Testo citato:
================================
Israele è, con il Giappone, uno dei paesi maggiormente dipendenti dall’estero per i suoi approvvigionamenti di petrolio. I miliardi di barili che dormirebbero ai piedi del Monte Carmelo o sotto Gerico non sono, al momento, che fantasticherie di evangelici americani

La Bibbia, mappa del tesoro per evangelici

Golda Meir diceva scherzando che Mosè aveva sbagliato a lasciare l’Egitto per il solo posto del Vicino Oriente senza petrolio. Non è questa l’opinione degli evangelici americani i quali, dalla « grande caccia al tesoro » del Reverendo Spillman del 1981, credono che la Bibbia evochi un mare di nafta sotto Israele.

Questione di interpretazioni. Dalla benedizione data da Mosè morente ad Asher, figlio di Jacob: « Benedetto sia Asher. Che egli (.) immerga i suoi piedi nell’olio » -, essi deducono che vi sia del petrolio ai piedi del Monte Carmelo. Risultato : la regione detiene il record mondiale di trivellazioni !

Altra zona presa di mira: il Mar Morto. L'evangelico Harold Stephens afferma che Dio gli è apparso nel 1982, due ore dopo aver pregato con Menahem Begin, per rivelargli che sotto il Mar Morto corre una falda di petrolio. Recentemente è saltato fuori John Brown « a cui Dio ha ordinato di rendere economicamente indipendente il popolo israeliano ». Egli si dice convinto di scoprire un immenso campo petrolifero prima del ritorno del Messia. La Zion Oil and Gaz, la sua società israelo-texana, è quotata alla borsa di Chicago.

Il rincaro del prezzo del greggio stimola l’esaltazione degli evangelici americani e le ricerche petrolifere in Israele. Nel settembre 2007, Benyamin Ben Eliezer, ministro delle infrastrutture, ha concesso una licenza di sfruttamento a una dozzina di compagnie.
================================
Voci:
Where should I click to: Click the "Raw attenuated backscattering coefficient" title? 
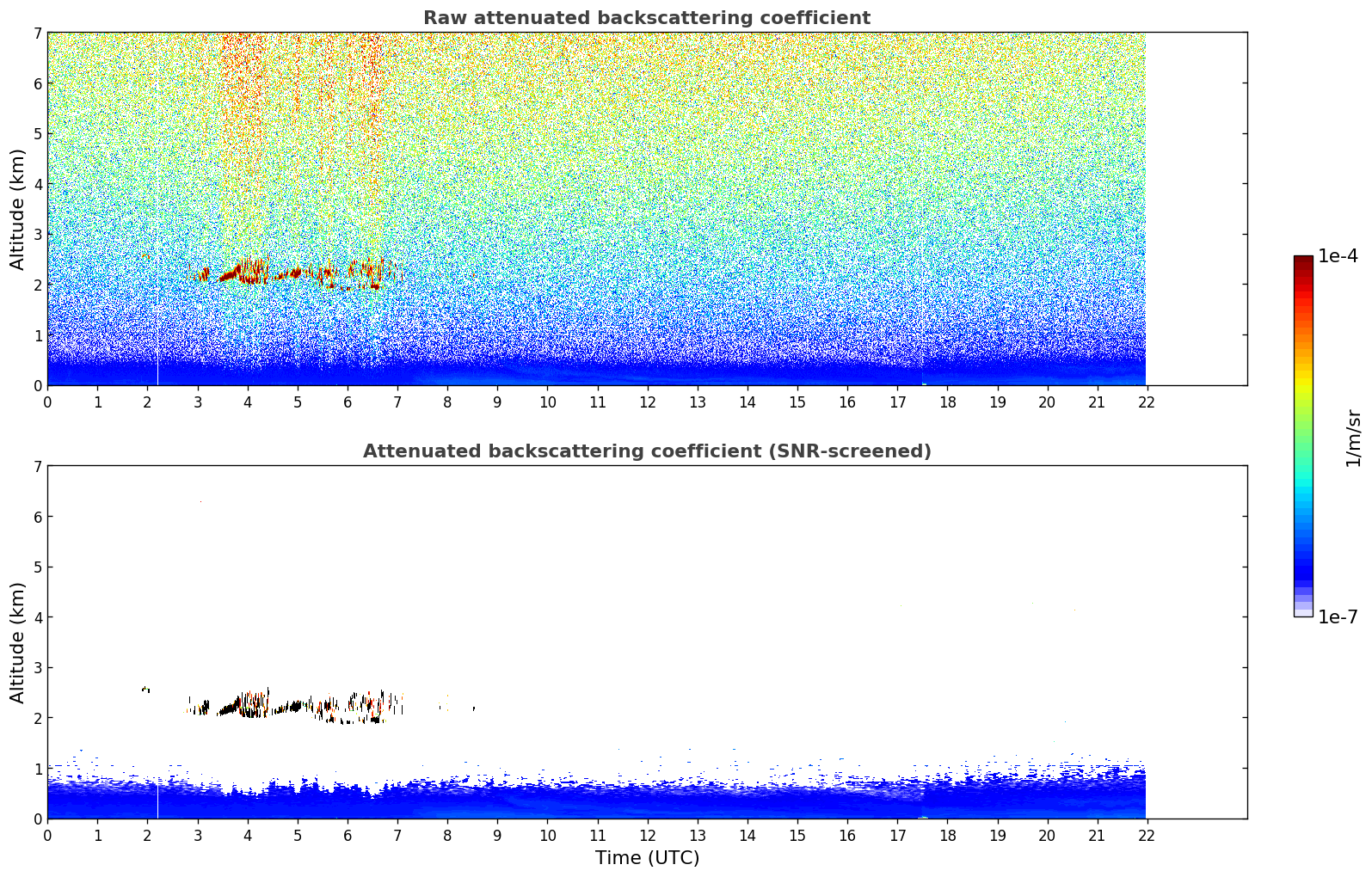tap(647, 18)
================================
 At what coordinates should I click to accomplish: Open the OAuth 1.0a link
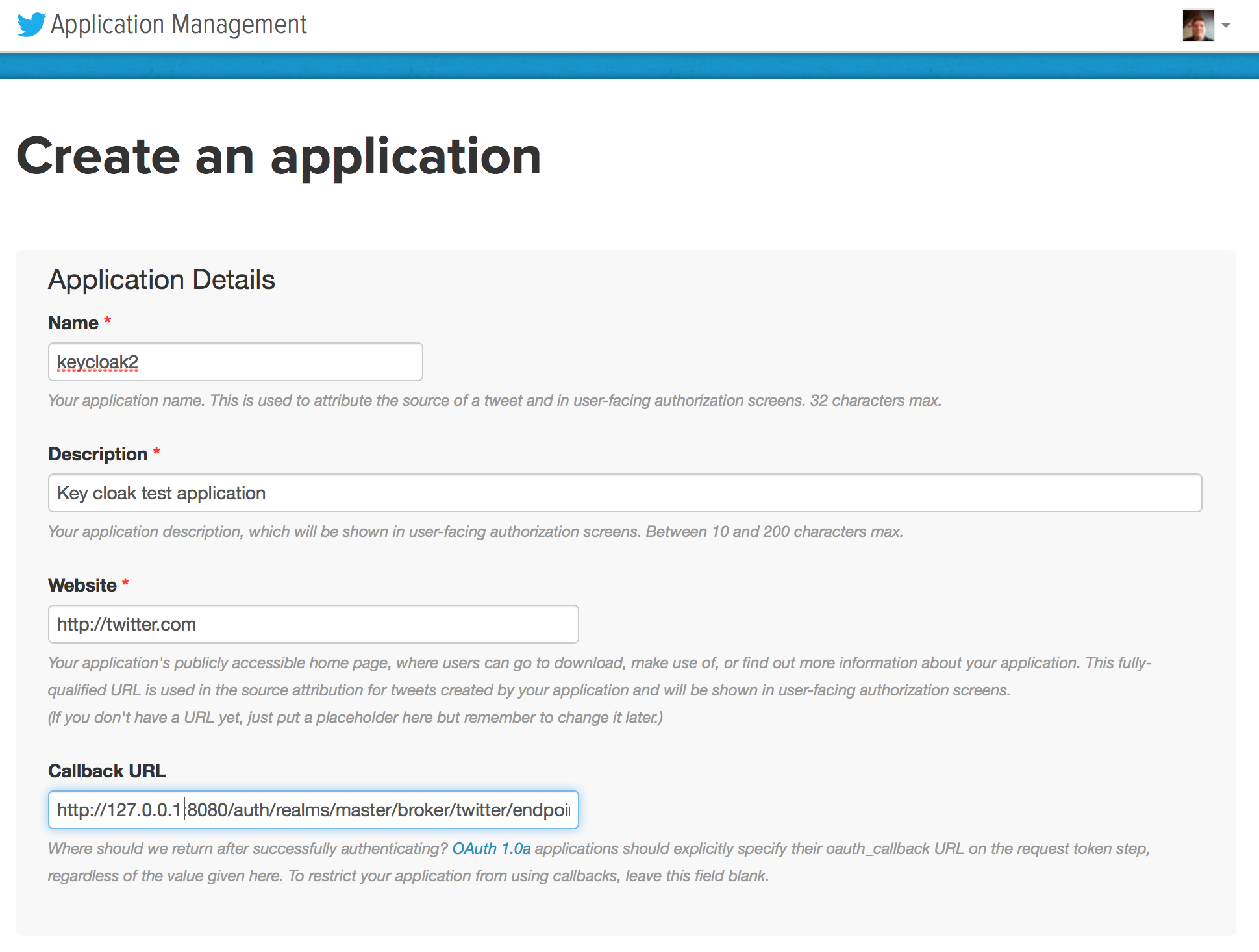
================================
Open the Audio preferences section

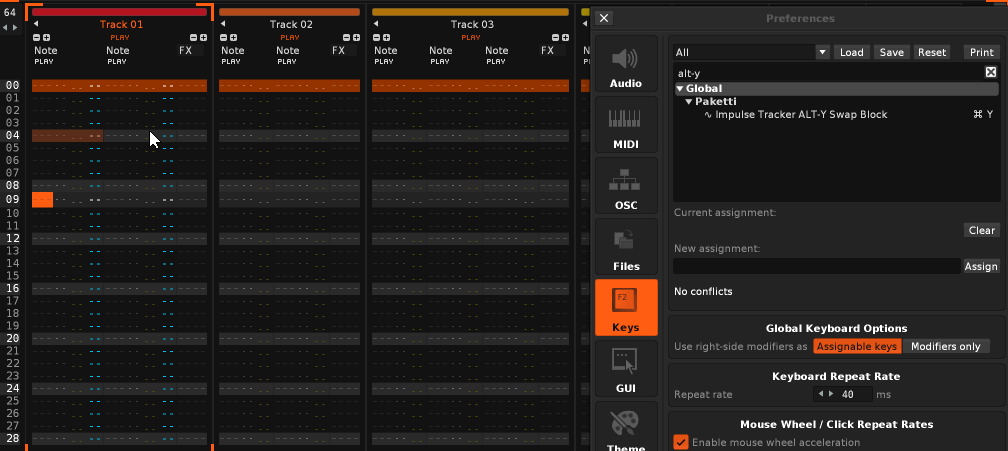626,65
================================
Compiti richiesti:
1 - Secondo il testo sul petrolio in Israele, quando Benyamin Ben Eliezer ha concesso una licenza di sfruttamento a una dozzina di compagnie?
2 - Prosegua il testo sul petrolio in Israele a partire dalla sua ultima frase.

Risposte scritte:
1 - Nel settembre 2007.

2 -
Il rifornimento del paese è un vero rompicapo, tanto più che il consumo pro-capite, in continuo aumento, supera i 7 litri al giorno (8° posto al mondo). Grazie all’intraprendenza di uomini come Zvi Alexander, il « Signor petrolio » israeliano, Israele ha potuto diversificare le sue fonti di approvvigionamento.


La famiglia Alexander: petrolio e 11 settembre

In « Israel's covert efforts to secure oil supplies », Zvi Alexander racconta 40 anni di lotte per rifornire di idrocarburi lo Stato ebraico. Già appartenente all’Haganah, la milizia sionista di Ben Gurion degli anni 40, egli ha trivellato ovunque nel mondo per l'Israël National Oil Company e oer società di facciata create per sfuggire al boicottaggio arabo. Ha fatto fortuna con il petrolio egiziano del Sinai, grazie a Jack Bitton, agente doppio egiziano-israeliano responsabile, si dice, dell’arresto di Eli Cohen, agente del Mossad impiccato a Damasco nel 1965.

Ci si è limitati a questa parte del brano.